Experience with the severe acute respiratory syndrome (SARS) in 2003 shows us how we could do much better. When SARS first came to international attention, WHO quickly established 3 virtual networks of experienced virologists, clinicians, and epidemiologists (38). By sharing experiences and findings on secure websites and in daily teleconferences, investigators soon identified and sequenced the SARS coronavirus, defined the clinical features of the disease, and established practical measures for clinical management and epidemiologic control. Surprisingly, WHO has not set up a similar system to coordinate research and development of vaccines against pandemic viruses and antiviral agents, despite the far greater threat to global health inherent in an influenza (H5N1) pandemic (2). Given escalating pressure from developing countries, WHO can ill afford to adopt the same slow approach to establishing the scientific basis for using inexpensive and widely available generic agents for pandemic control.
Oshitani et al. correctly emphasize that preparing for the next pandemic requires a global perspective, but this does not necessarily mean that the measures used to confront the pandemic in developing countries must be supplied through an internationally organized top-down process. An international process will surely be required for distributing vaccines and antiviral agents, but experience indicates that the process will be slow and cumbersome and supplies of these agents will remain scarce (2). Nonetheless, developing countries will need abundant supplies of effective agents, and abundance will be guaranteed only if these agents are generic, inexpensive, and produced in developing countries themselves.

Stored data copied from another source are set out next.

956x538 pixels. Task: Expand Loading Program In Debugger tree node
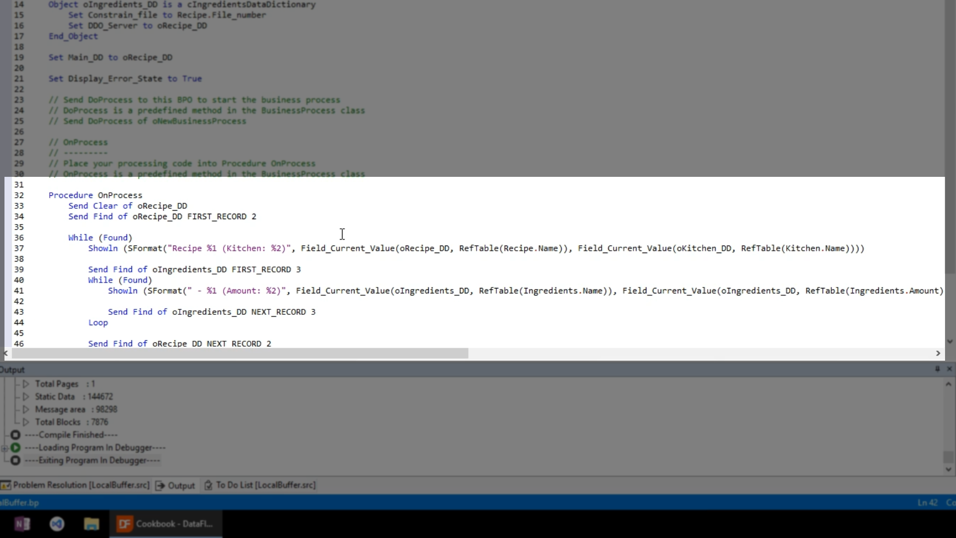coord(4,448)
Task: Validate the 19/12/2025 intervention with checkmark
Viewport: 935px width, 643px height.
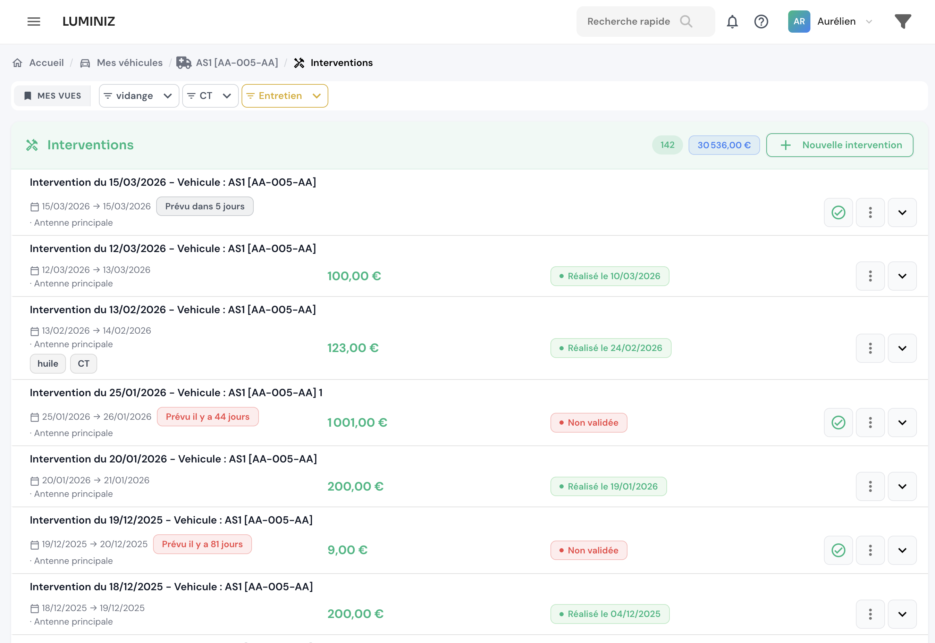Action: (x=838, y=550)
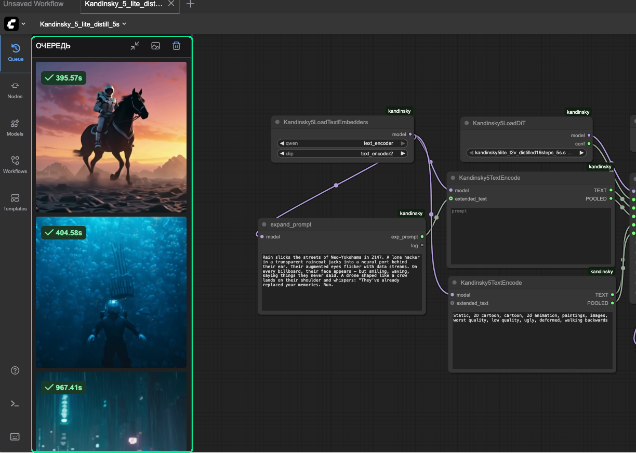Open the help center icon

pyautogui.click(x=15, y=370)
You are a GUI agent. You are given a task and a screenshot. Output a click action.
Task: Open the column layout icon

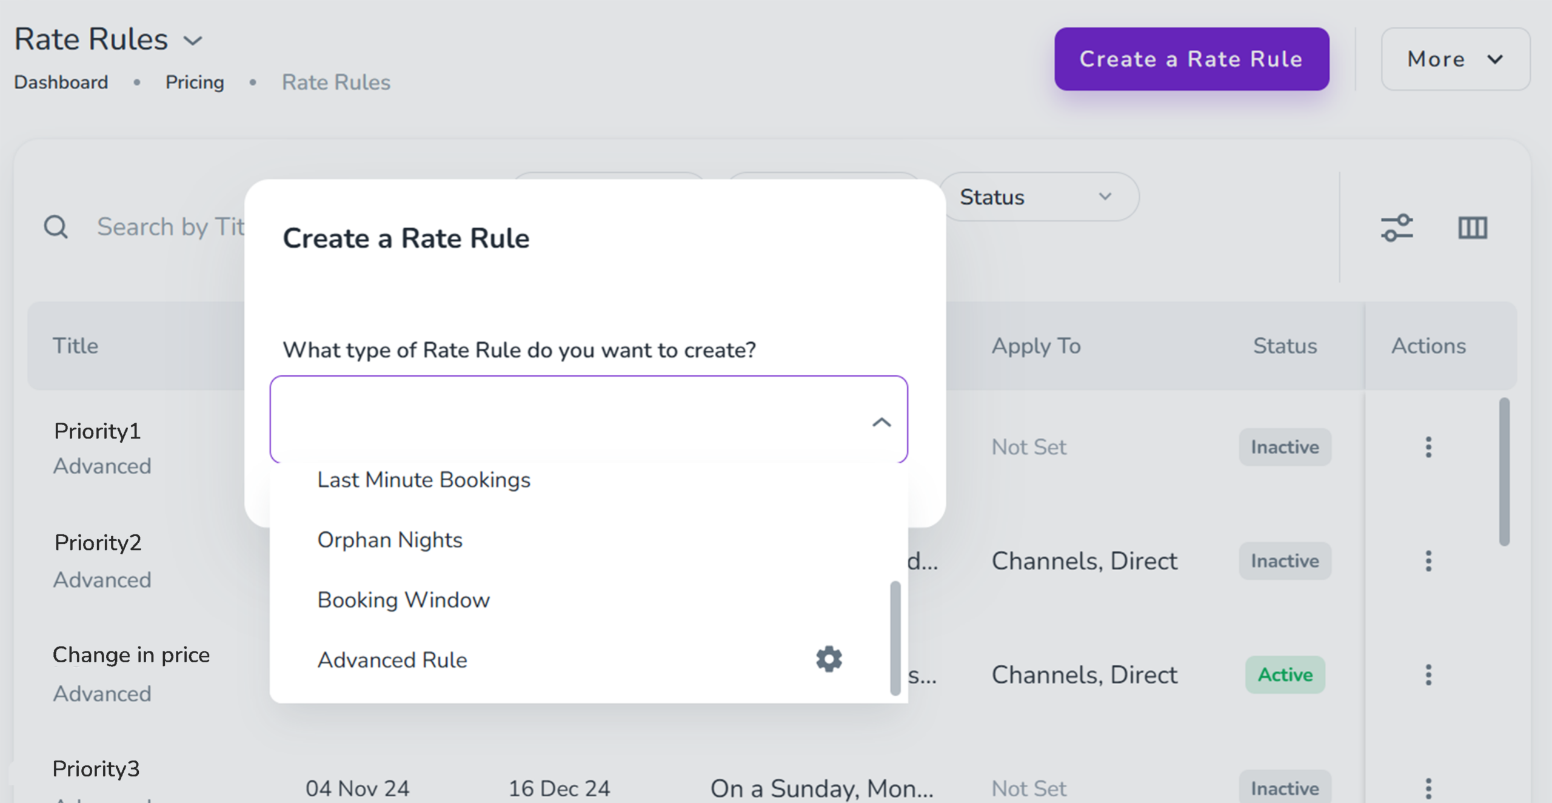[1473, 228]
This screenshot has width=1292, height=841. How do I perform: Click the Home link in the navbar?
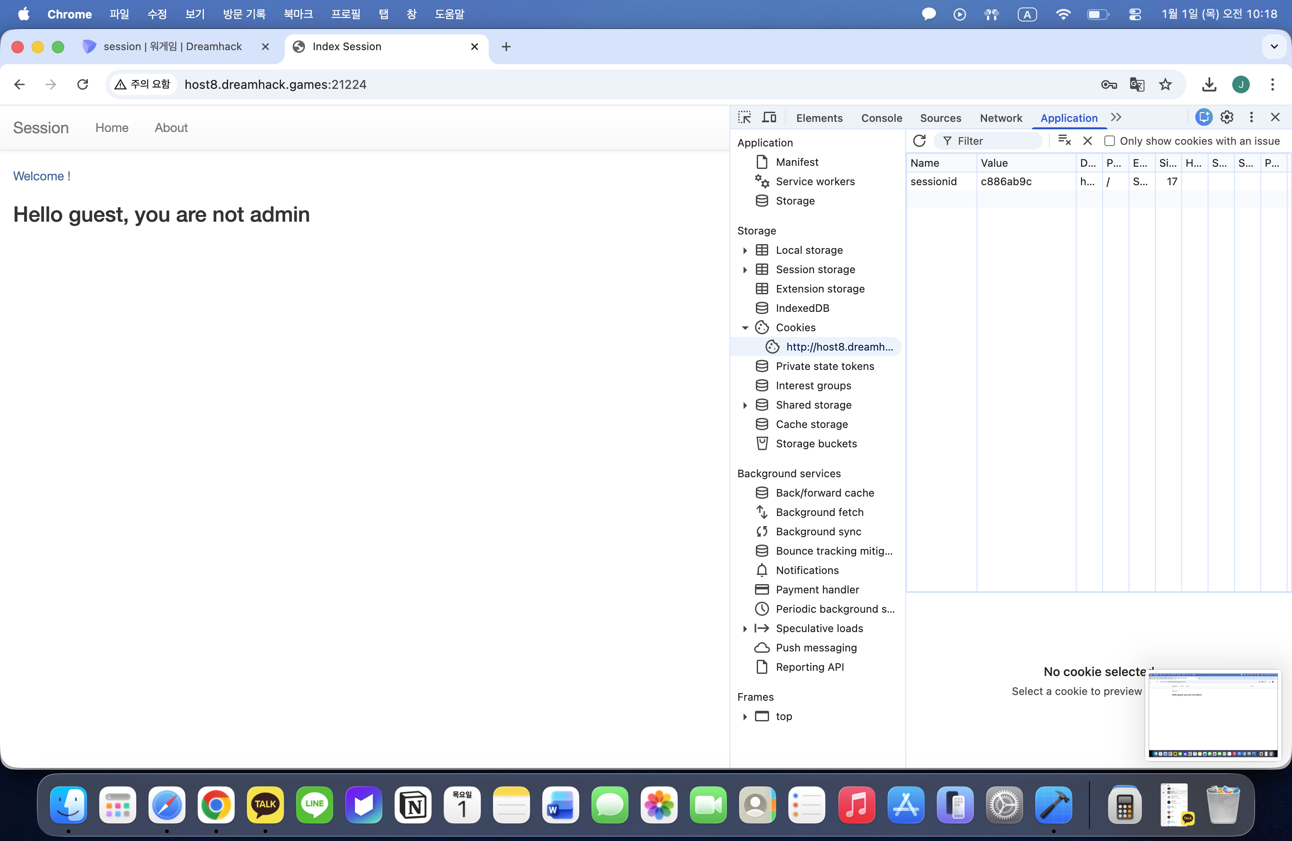[112, 128]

It is too soon to know whether generic agents could be used to confront the next influenza pandemic, yet developing countries lack realistic alternatives. For this reason, their leaders must convince scientists and international organizations, including WHO, of the urgent need for research to determine whether these inexpensive agents could mitigate the effects of a pandemic. Otherwise, developing and industrialized countries alike could be faced with an unprecedented global health crisis.
Dr Fedson is a former professor of medicine at the University of Virginia and former Director of Medical Affairs in Europe for Aventis Pasteur MSD (now Sanofi Pasteur MSD). Since retiring in 2002, he has continued to write and lecture about influenza vaccination, pandemic preparedness, and the potential for using generic agents for pandemic treatment and prophylaxis.
The author thanks Charles Liss for calculating sample sizes (Table 4) and Astutie Michel for preparing the figure.